‘28 Şubat Sivil Savunma Günü' öncesinde bir basın açıklaması yapan Sivil Savunma İl Müdürü Hasan Ketenalp, doğal afetler ve alınması gereken önleyici tedbirler hakkında bilgiler aktardı.
Doğal afetlerin insan hayatını etkileyen önemli faktör olduğunu aktaran Ketenalp: “20. Yüzyılda gelişen teknoloji ile birlikte, silahlanma yarışı, büyük yıkım ve ölümlere yol açan savaşlara sebep olmuş ve bunun sonucunda da cephe gerisindeki silahsız halkın cephedeki asker kadar tehlikeye maruz kaldığı görülmüş ve Özellikle 2. Dünya ve Kore savaşlarında ölen milyonlarca insanın çoğunun sivillerden olması ve bu savaşların cepheden çok cephe gerilerini tehdit etmiş olması bundan sonrada bunun böyle süreceği var sayılmış ve sivil savunma bu sonuçtan doğmuştur. Savaşların yanında deprem, sel heyelan ve yangın gibi doğal afetlerde insanların hayatını etkileyen temel faktörler olarak karşımıza çıkmaktadır. Yine afetler konusunda üzerinde durulması gereken en önemli hususlardan biride uzun vadeli alınabilecek önlemler olmalıdır. Özellikle yerel yönetimler bu hususta gerekli hassasiyeti göstermelidirler. Depremler en çok kayıp verdiren doğal afet türüdür. İnsanları depremler değil, yapılar öldürmektedir. Şeklindeki slogan ülkemiz gerçeği ile birebir örtüşmektedir” dedi.

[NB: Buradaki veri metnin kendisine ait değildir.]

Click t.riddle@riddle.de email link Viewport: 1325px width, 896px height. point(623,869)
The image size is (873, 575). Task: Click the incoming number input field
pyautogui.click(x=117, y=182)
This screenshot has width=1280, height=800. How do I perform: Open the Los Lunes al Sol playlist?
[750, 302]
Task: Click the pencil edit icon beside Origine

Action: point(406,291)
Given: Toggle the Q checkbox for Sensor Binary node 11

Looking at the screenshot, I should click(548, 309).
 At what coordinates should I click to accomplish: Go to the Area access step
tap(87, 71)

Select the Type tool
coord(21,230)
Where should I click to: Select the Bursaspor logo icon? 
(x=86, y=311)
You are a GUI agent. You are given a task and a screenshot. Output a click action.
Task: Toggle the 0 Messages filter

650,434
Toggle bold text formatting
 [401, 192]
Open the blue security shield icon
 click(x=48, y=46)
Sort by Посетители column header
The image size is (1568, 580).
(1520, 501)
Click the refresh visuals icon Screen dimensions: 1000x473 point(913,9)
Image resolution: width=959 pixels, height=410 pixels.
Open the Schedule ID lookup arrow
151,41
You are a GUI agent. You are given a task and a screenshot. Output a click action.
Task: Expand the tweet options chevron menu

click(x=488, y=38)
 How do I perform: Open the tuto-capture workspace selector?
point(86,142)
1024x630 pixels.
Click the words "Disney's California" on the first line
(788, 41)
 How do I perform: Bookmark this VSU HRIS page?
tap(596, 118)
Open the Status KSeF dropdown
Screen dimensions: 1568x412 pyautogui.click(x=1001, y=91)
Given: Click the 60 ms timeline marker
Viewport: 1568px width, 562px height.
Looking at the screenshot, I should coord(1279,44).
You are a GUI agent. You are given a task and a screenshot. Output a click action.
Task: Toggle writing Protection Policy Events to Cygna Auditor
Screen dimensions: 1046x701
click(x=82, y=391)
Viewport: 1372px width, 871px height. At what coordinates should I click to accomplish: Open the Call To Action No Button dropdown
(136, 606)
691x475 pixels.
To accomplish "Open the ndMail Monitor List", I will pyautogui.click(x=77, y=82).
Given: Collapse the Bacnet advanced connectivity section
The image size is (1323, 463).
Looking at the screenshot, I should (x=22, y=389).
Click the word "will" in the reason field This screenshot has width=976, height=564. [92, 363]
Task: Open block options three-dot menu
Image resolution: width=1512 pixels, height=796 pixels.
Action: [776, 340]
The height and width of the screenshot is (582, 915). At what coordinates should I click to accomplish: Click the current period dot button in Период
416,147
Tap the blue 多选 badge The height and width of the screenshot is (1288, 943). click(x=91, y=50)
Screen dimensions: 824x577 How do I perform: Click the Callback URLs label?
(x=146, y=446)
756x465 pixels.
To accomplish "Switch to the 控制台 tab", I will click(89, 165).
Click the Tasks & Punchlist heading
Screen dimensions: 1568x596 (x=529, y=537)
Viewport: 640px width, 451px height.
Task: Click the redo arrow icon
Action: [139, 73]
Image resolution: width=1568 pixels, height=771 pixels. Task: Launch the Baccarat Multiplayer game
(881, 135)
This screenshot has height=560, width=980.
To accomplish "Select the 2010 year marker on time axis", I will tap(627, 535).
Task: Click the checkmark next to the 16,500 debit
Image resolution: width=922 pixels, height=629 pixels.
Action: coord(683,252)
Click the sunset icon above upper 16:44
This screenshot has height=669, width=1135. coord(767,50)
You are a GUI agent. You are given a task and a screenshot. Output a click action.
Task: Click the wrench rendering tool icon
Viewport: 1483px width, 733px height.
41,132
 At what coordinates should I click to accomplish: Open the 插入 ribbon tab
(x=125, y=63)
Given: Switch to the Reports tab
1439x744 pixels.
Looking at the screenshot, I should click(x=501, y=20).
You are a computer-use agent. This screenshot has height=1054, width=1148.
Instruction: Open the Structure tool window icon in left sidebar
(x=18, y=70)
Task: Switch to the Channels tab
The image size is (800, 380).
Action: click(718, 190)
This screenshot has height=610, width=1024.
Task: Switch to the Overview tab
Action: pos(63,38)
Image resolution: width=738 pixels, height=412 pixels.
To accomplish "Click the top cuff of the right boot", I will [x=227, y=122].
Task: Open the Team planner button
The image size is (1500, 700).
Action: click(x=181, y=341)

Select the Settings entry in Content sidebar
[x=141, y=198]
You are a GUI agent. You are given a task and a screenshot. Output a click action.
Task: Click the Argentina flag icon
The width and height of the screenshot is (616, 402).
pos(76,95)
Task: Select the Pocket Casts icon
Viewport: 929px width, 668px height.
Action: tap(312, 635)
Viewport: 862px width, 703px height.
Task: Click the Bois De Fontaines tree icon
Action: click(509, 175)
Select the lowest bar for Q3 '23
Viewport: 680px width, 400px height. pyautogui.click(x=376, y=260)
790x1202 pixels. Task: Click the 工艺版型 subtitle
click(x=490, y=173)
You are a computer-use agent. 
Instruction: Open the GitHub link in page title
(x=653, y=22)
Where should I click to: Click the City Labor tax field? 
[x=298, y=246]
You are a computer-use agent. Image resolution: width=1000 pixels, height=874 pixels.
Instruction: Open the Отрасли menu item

Türkiye deprem haritasına bakıldığında yurt topraklarının yüzde 92'sinin deprem kuşağı üzerinde, nüfusun yüzde 95'nin de bu topraklar üzerinde yaşadığının görüldüğüne işaret eden Ketenalp, Bingöl ve ilçelerinin tamamının birinci derece deprem kuşağında yer aldığını vurguladı.
Türkiye'nin en aktif fay hatları olan Kuzey Anadolu ve Doğu Anadolu Fay hatlarının Bingöl sınırlarından geçmesinin ne kadar riskli bir bölgede yaşanıldığının göstergesi olduğunu kaydeden Ketenalp, şunları kaydetti.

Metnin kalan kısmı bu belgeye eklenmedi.